Un tablero luminoso

En la primera conversación que tuvieron después de la guerra civil, Ortega y Gasset le explicó a Julián Marías por qué no había leído su libro sobre Unamuno: «Para usted, Unamuno es un tema. Para mí, ha sido un trozo de mi vida». Mi posición es mucho más modesta, pero la perspectiva con la que escribo estas líneas es la misma: Landelino Lavilla forma parte esencial de ese gran tema que es la historia de la Transición española, pero para mí ha sido también un trozo de mi vida. De ahí la rúbrica tan particular que le doy a este artículo, que no deriva del estudio de su biografía, sino de una imagen intuitiva que repetidamente me venía a la mente cuando trataba de representarme la especialísima calidad de su inteligencia. Si entre nosotros el águila simboliza la inteligencia perceptiva y el rayo, la inteligencia rápida, con los mil voltios en hilo de oro quiero describir una forma de inteligencia expositiva y razonadora que Landelino Lavilla poseía en grado sumo.

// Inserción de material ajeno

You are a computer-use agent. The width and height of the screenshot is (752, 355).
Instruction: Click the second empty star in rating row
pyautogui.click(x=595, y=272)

Tiene mérito verlo todo de un golpe como el águila, o hacerse cargo en un instante de una situación complicada, pero hace falta mucho voltaje para sostener a gran altura y durante un cierto tiempo una exposición que va ganando en fuerza de convicción con cada paso lógico que se franquea, de modo que la llegada de la conclusión se acaba viendo como algo inevitable. Escuchándole, tenía la sensación de estar viendo un tablero luminoso que reflejara el movimiento fulminante del fluido eléctrico a través de un sistema de cables y bombillas diseñado con perfección geométrica, con lo que el final del ejercicio era un irrefutable «quod erat demostrandum». Esos son los mil voltios en hilo de oro.

Todo ello, querido lector, lo he visto y oído durante muchos años, jueves tras jueves, en las reuniones de la Comisión Permanente del Consejo de Estado, y también en las de su Pleno, desde que en 1983 ingresé por oposición en el cuerpo de Letrados del Consejo. Landelino pertenecía al cuerpo desde 1959, y aquel mismo año de 1983, tras siete años de trayectoria política que le habían ganado un puesto de primera fila en la historia de España, volvió al Palacio de los Consejos, donde, como consejero permanente, permaneció hasta su muerte el pasado 13 de abril, que puso fin a más de seis décadas de servicio público ejemplar.

Los debates en la Comisión Permanente del Consejo de Estado son libres, francos, abiertos, sin soluciones predeterminadas, y los expedientes que se despachan suelen ser complejos y difíciles, como es propio del supremo órgano consultivo del Gobierno. En un entorno así, se comprende que una capacidad de exposición y convicción como la de Landelino Lavilla lo convirtiera durante décadas en una figura fundamental de la Comisión. Exponer es aclarar, dijo un filósofo español del pasado siglo, y la definición parece hecha para Landelino. Pero su autoridad tenía también otras fuentes: su poderoso intelecto se guiaba siempre por su insobornable conciencia, y, cuando era necesario, tenía el freno de su extraordinaria bondad. Así, ocurría de cuando en cuando que, lanzado el corcel de su inteligencia al galope, se daba cuenta de que podía estar abrumando a sus contradictores en el debate; entonces, una rienda interior lo detenía un instante, y una sonrisa característica y conciliadora asomaba a su rostro. Después, la exposición del teorema seguía su curso.

El buen natural de Landelino Lavilla afloraba también en los momentos inmediatamente posteriores a una importante intervención suya en la Comisión o en el Pleno. Tras la descarga de energía eléctrica, su lenguaje se transformaba, perdía todas las aristas de la dialéctica, se volvía ligero, humorístico, deliberadamente desestructurado y lleno de bromas amables. Y no sólo tenía lugar el magisterio de Landelino en el Salón de Plenos del Consejo de Estado (que nunca volverá a ser el mismo sin su presencia), sino que también lo ejercía en su despacho, donde aparecía otra de sus facetas, la de buen conversador y afectuoso y sabio consejero. En fin, ya ve el lector que el trozo de vida que he perdido con su muerte es muy grande. Me queda, eso sí, como a todos mis compañeros del Consejo de Estado, la guía de su ejemplo y el orgullo de haber servido a su lado.

Leopoldo Calvo-Sotelo Ibáñez-Martín es jurista.